The Lovely Bones

October 2, 2009
By , Dallas, TX
Thinking about a young girl getting raped and then killed by her next door neighbor is abhorrent. While reading The Lovely Bones by Alice Sebold, I felt as if I was in the characters’ shoes, understanding exactly what the characters were going through and how they felt. Sebold, portrays the emotions of the characters very well. Since the book is based on true accounts of her life, the reader feels as if he or she has a special connection with the author. The character, Susie, is based off Sebold’s character. At the age of eighteen, Sebold was harshly beaten and then raped while attending college. She was studying writing, and her experience of being raped influenced her to write her first book called Lucky. Sebold’s books have been read across the nation, which is why she received the Bram Stoker Award in 2002, and the American Booksellers Association Book of the Year Award in 2003.
The Lovely Bones is a book that will surprise the reader until the very end. It kept me on the edge of my seat, making me read more and more in order to know what happens next. I found myself crying at many parts while reading this book. I thought that dealing with a loss would be hard enough, but in addition to coping with Susie’s death, the Salmons also had to deal with a mother and wife abandoning the family. The Salmon family goes through many up and downs throughout the novel, depicting a normal family learning to overcome life’s challenges.

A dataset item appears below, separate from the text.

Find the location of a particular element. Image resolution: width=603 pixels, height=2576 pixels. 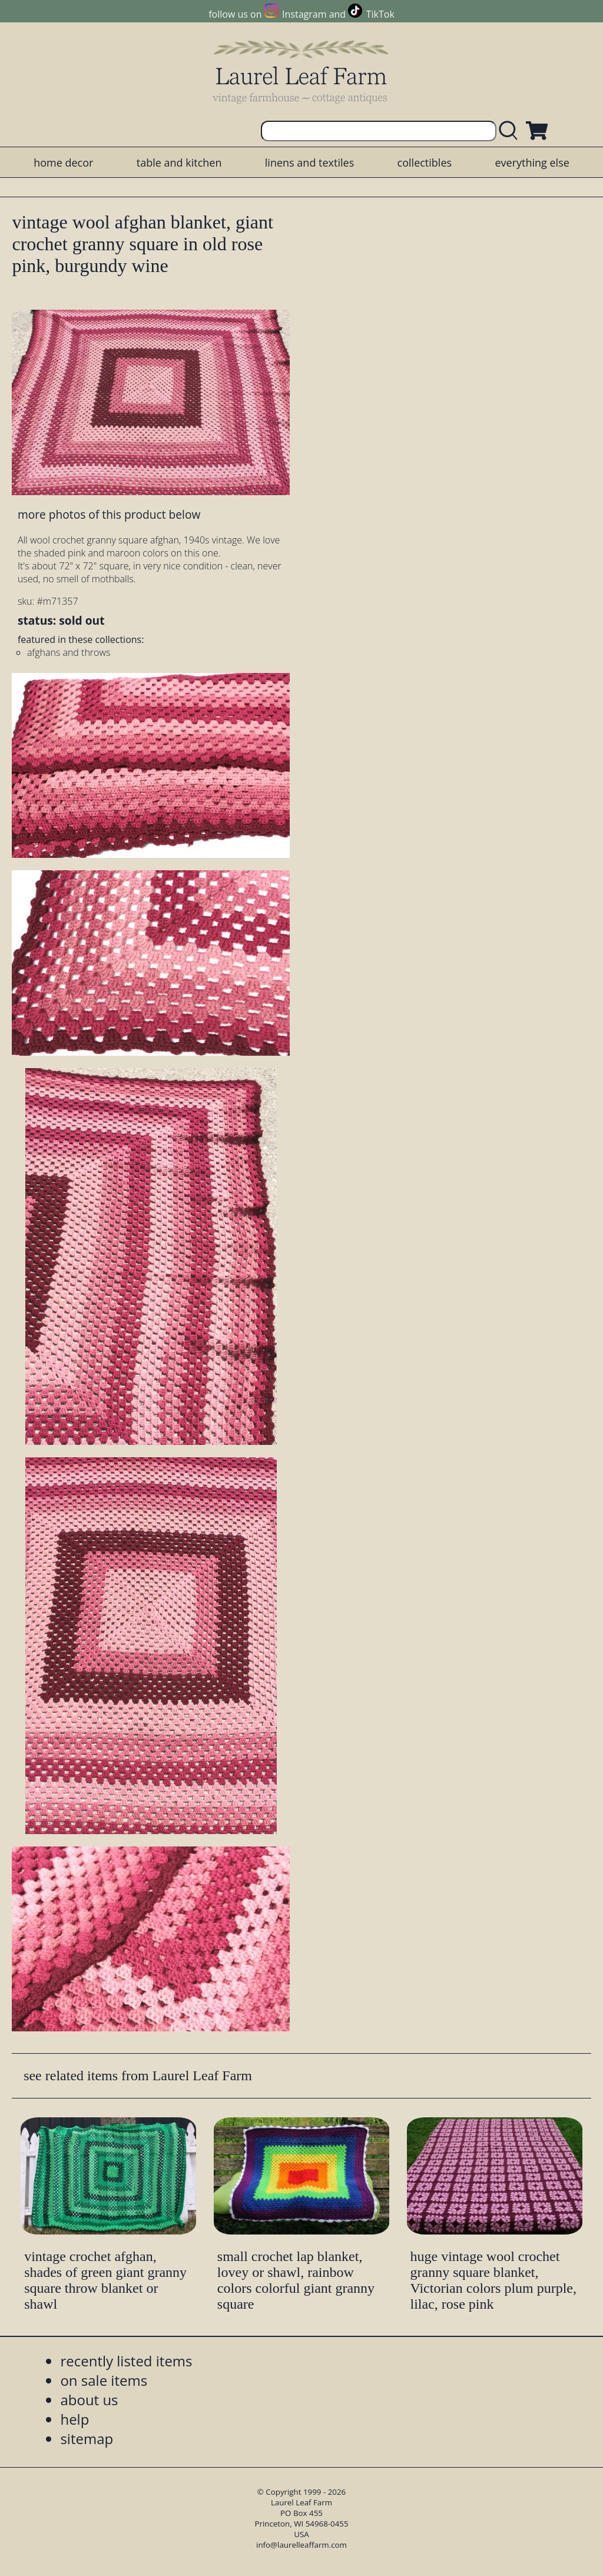

on sale items is located at coordinates (103, 2380).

I was amazed to see how the characters began to grow up and mature during the course of this novel. It seemed at many times that the children were actually handling the situations more maturely than the adults were. Susie’s sister, Lindsey, starts acting like the mom, “the wife to [her] father, as well as the oldest, most responsible child” (Sebold 134) when Abigail isolates herself from the family. After reading this book, the reader will appreciate everything he or she has and will learn to cherish the love of his or her family because he or she realizes how strong the bond between family is.
Sebold’s use of mainstream diction makes the characters more believable and easier to relate to. Since Susie is a teenager, she uses phrases like “this is neato” (9). Sebold does not try to make Susie sound smarter than she really was because Susie was just entering high school. Susie starts off by explaining her favorite quote, “If they give you ruled paper, write the other way” (1), which portrays how Susie is a typical teen, not wanting to follow the rules at school. I was able to relate to Susie, thinking about all the times I had rebellious thoughts, not wanting to listen to my parents. Even though the story is being told through a teenager’s perspective, the book is still written very well. Sebold uses many similes to compare the characters’ experiences, such as “the glorious white flesh that had never seen the sun, like an infant’s” (50). She describes everything so well, that the reader feels if he or she is there, watching everything as it occurs.
The Lovely Bones has it all - suspense, romance, heartfelt connections, and even some humor. The reader will laugh, cry, and feel a certain warmth in his or her heart while reading this book. No matter how the reader is feeling that day or what has occurred in his or her life, the reader will find this book enjoyable and interesting to relate to. With both frightening and exciting instances, Susie takes the reader through her journey from earth to heaven. She “could not have what [she] most: Mr. Harvey dead and [her] living” (20). Will Susie’s wish come true? Will the killer be caught?